DELE MARRIES THE DESTINATION, by Tomi Obaro
In Tomi Obaro’s loving and lively debut novel, we meet three women, lifelong friends – “essentially sisters, though Funmi would be annoyed by the sickly sweetness of such a term.” The intrepid Funmi, the timid Zainab and the humble Enitan meet in the 1980s at university in Zaria, Nigeria, and form (we are told boldly rather than shown) a solid unit, in which Enitan must play second fiddle to the beauties who are her two best friends. Now, 30 years later, their friendship shattered but still fundamentally intact, the three – all mothers, all in very difficult marriages – reunite for Funmi’s daughter’s wedding in Lagos. This is the fate of the title, a distant and unwilling bride (“Happiness is for Americans, that’s what Daddy always says”) who gives the plot the humble drama of won’t-she-won’t-she as her big day approaches, while Funmi steams on with ostentatious celebrations.

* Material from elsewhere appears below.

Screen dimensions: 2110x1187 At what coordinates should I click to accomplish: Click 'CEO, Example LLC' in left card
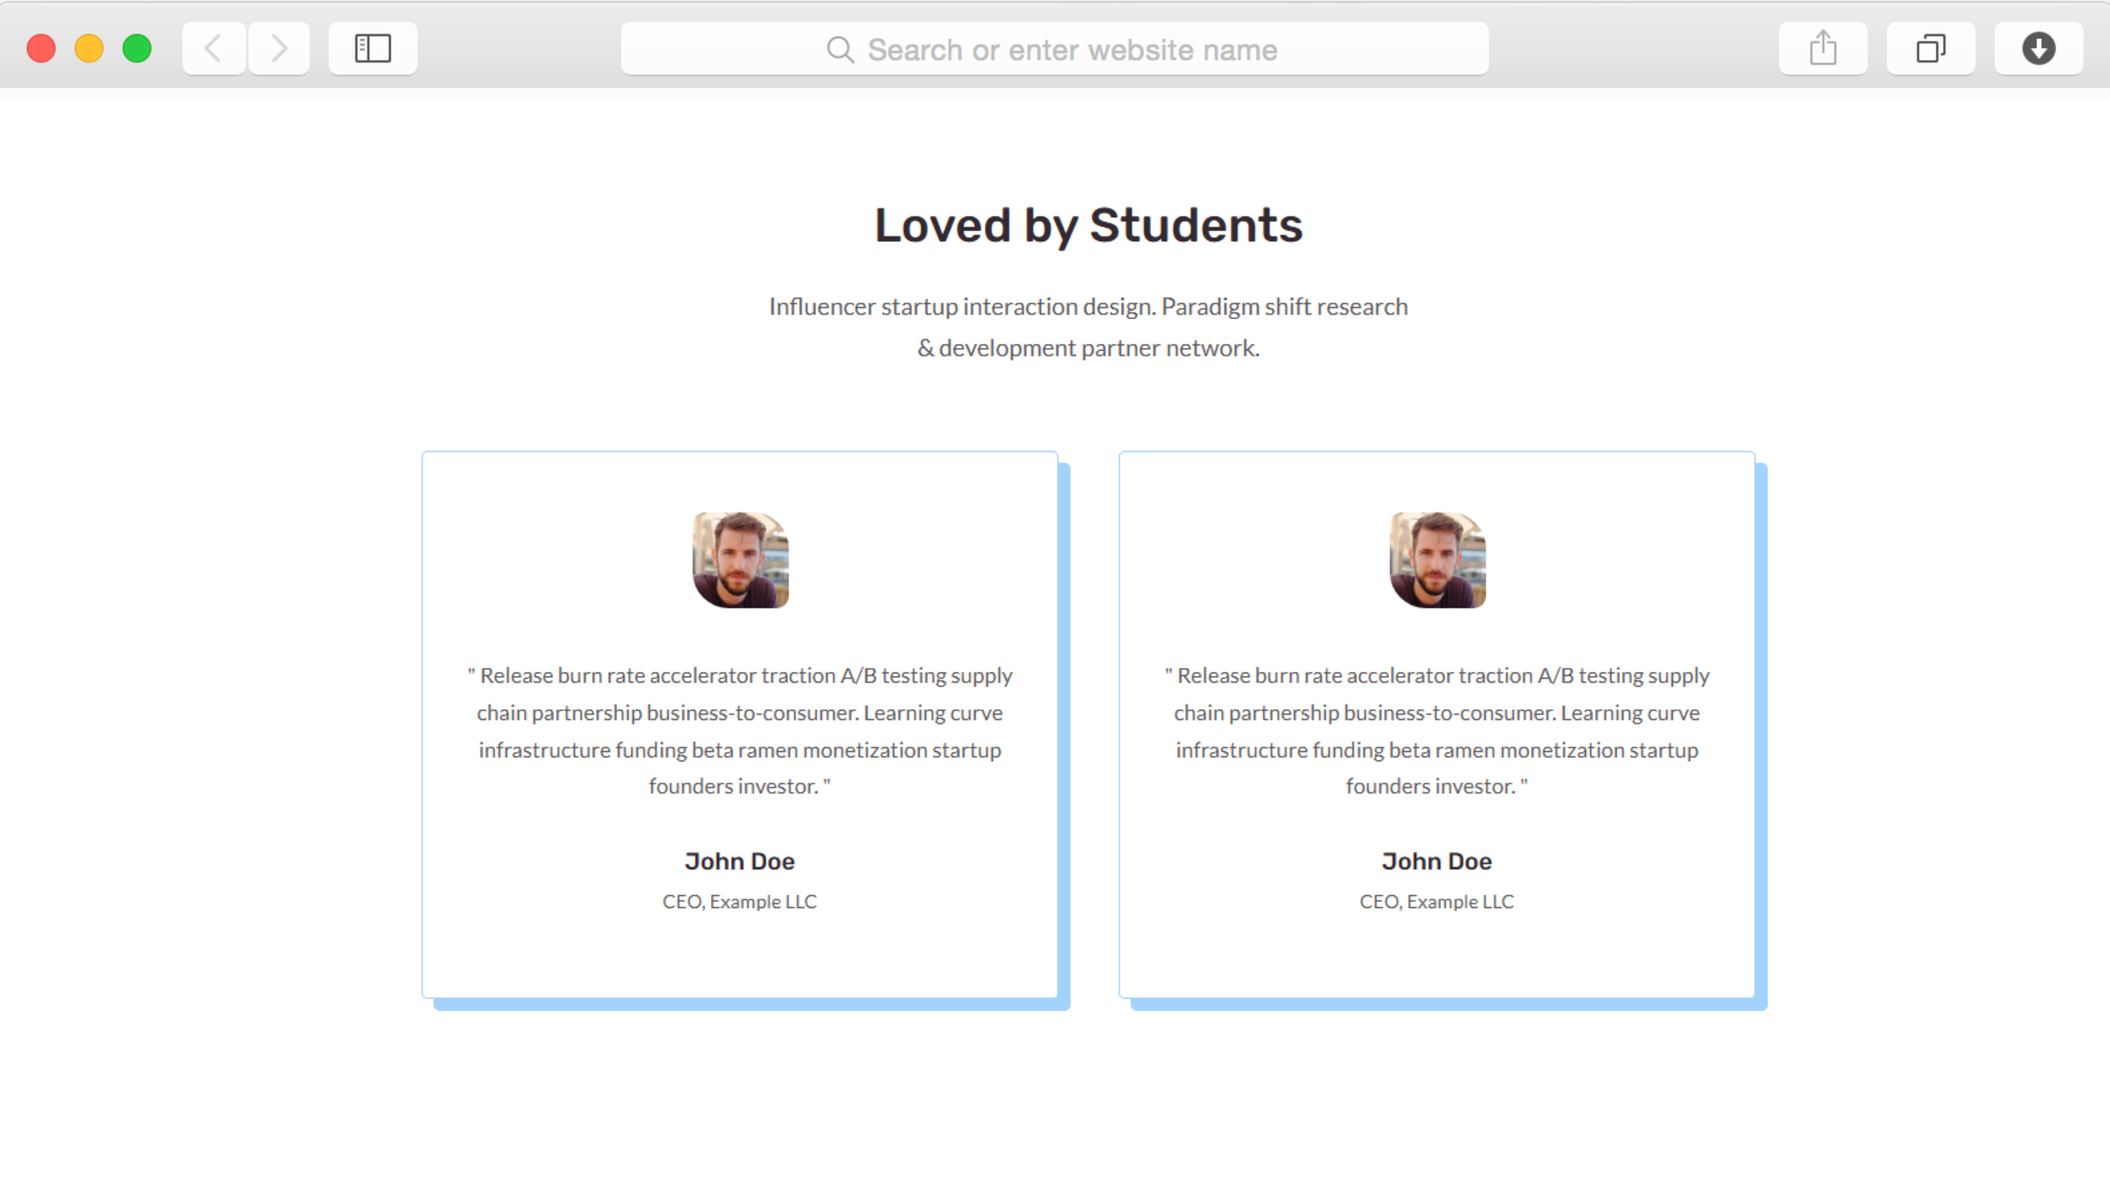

Fate, however, is an auxiliary character in regards to Funmi and friends, who “remain firmly in each other’s lives” – and will remain, the author assures us on the opening pages. Such steadfastness is welcome in life; in fiction, which tends to to be life of break and break, less. As I was carried smoothly through the trials of these women, a line crept toward me from elsewhere. It was the joke attributed to Francis Bacon, made famous again by Kanye, about champagne for real friends, real pain for make-believers, although in this case ‘fictional’ replaces ‘appearance’. In other words, I caught myself thinking a sadistic thought. On the other hand, isn’t the best and truest way for an author to love her characters to drive them into the kind of pain – real pain – that strains and changes their bonds, and with it their selves?
In the middle part of the novel, set in the mid-1980s of their childhood, we learn that the three have, of course, not been without their individual difficulties. Events are conveyed in simple, genius prose, unaffected by the occasional cliché. Curiously, some dramatic moments are ushered in or skated offstage, such as the death of Damolo, an activist who is first Zainab’s boyfriend and then Funmi’s boyfriend. Zainab’s response is strangely enough: “Even though they had drifted apart since their romantic relationship ended, she still thought fondly of him and was heartbroken to hear of his death.”